The step comes amid Tokyo's growing frustration at what it calls a lack of action by Seoul over issues stemming from its top court ruling last October that ordered Nippon Steel to compensate former forced labourers.
South Korea's industry minister, Sung Yun-mo, said: "We will take necessary countermeasures including filing a complaint to the (World Trade Organization)."
"Our government expressed deep regret" over Japan's tightening of its materials shipments, Sung said.
South Korea's finance minister also called a meeting to discuss plans for reacting to Japan's move, finance ministry officials said.
The South Korean foreign ministry as well summoned Japan's ambassador and called for a withdrawal of the curbs, it said.

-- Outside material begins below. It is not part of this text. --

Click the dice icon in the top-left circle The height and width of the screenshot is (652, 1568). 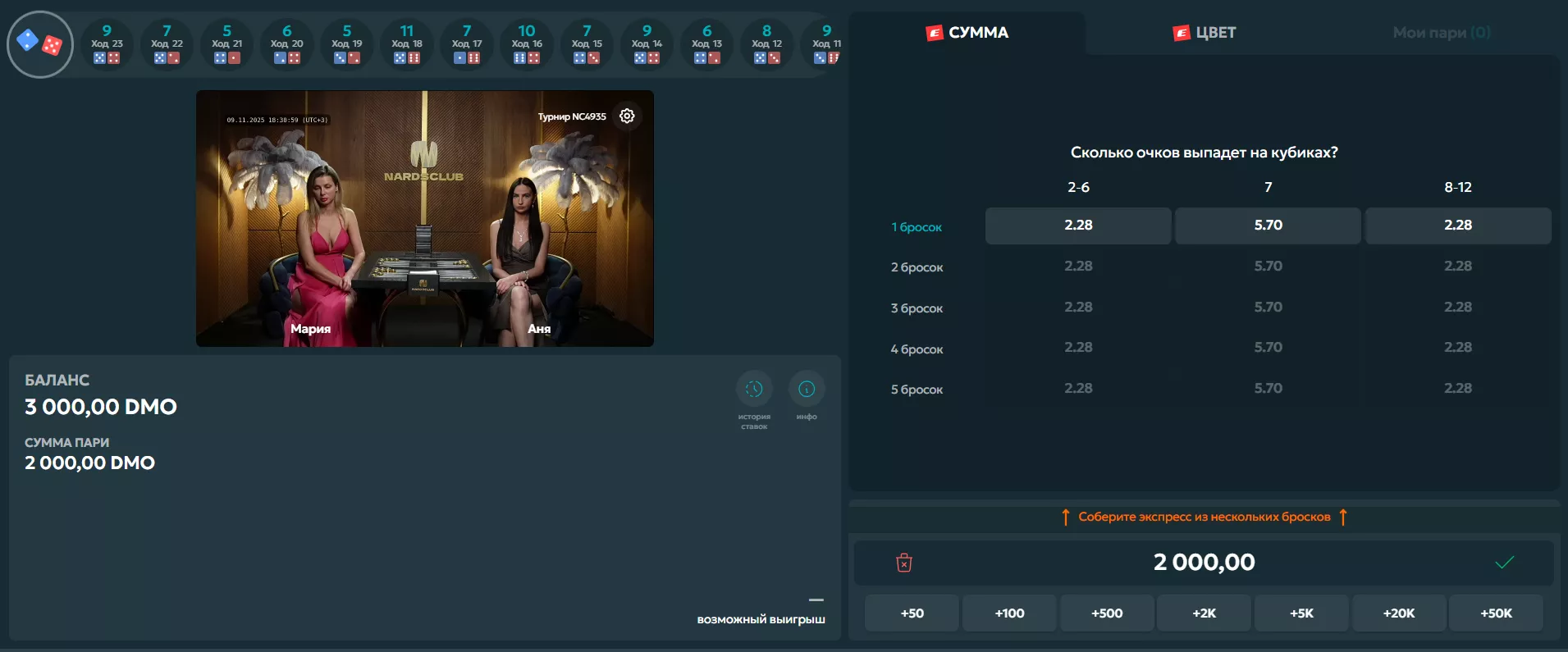pyautogui.click(x=40, y=44)
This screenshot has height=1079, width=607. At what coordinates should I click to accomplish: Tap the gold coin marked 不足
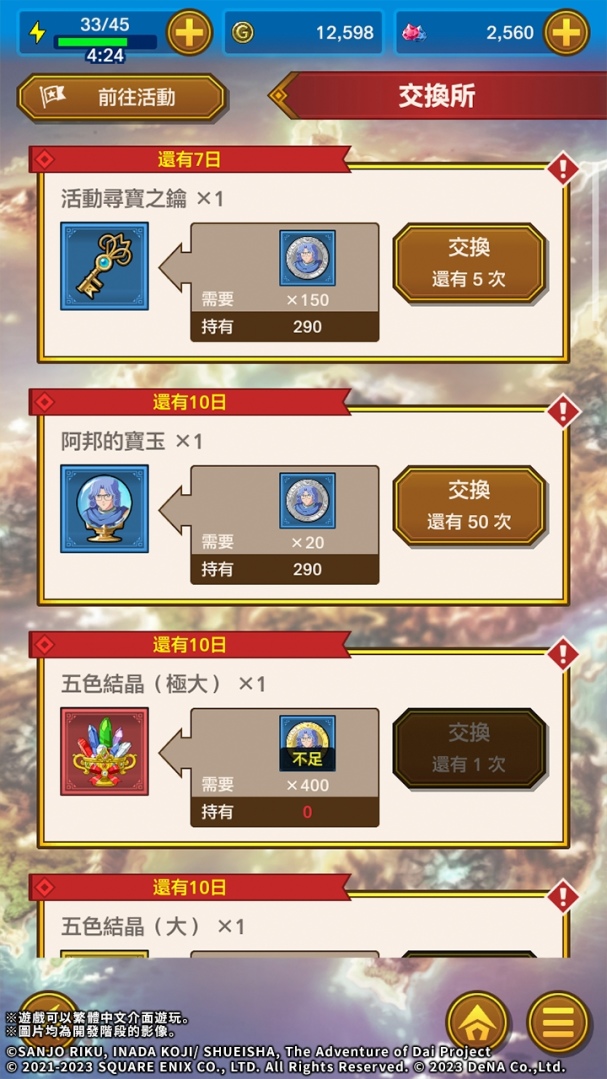click(x=308, y=743)
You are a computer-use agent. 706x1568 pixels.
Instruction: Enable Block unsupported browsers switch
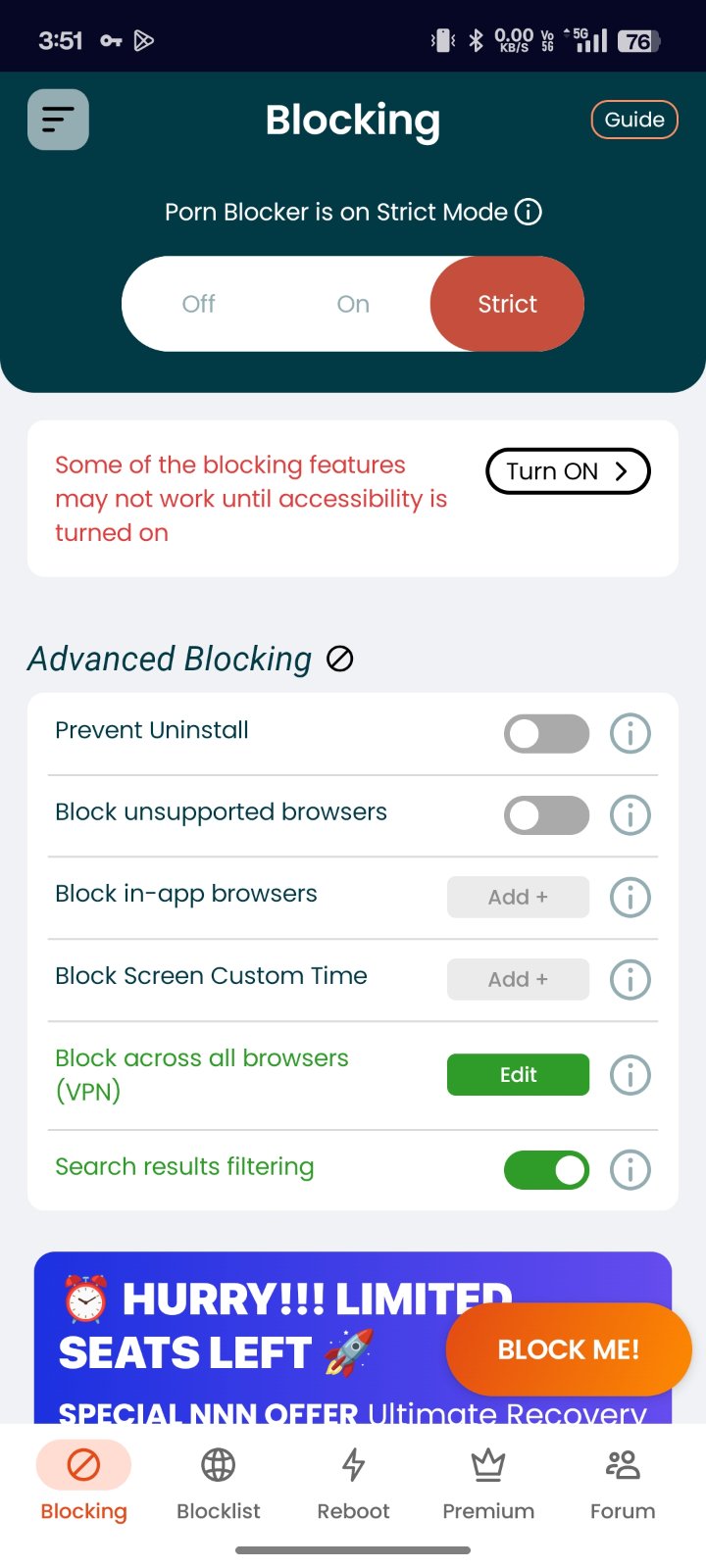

Japan rejected South Korea's proposal last month to create a joint compensation fund for victims with contributions from both nations' companies.
"South Korea has failed to show any satisfactory measures to resolve the forced labour issue ... and severely damaged mutual trust," said an official of the Japanese Ministry of Economy, Trade and Industry.
"As trust has been lost, we cannot have a dialogue and are unable to ensure that proper export controls are being taken," he told a news briefing.
The neighbours share a bitter history dating to the Japanese colonisation of the Korean peninsula from 1910 to 1945, including forced use of labour by Japanese companies and the use of comfort women, a euphemism for girls and women, many of them Korean, forced to work in its wartime brothels.
Japan, which says the issue of forced labour was fully settled in 1965 when the two countries restored diplomatic ties, has denounced the rulings and urged the launch of an arbitration panel.
The materials to be restricted are fluorinated polyimides, used in smartphone displays, as well as resists and hydrogen fluoride (HF), which is used as an etching gas to make semiconductors.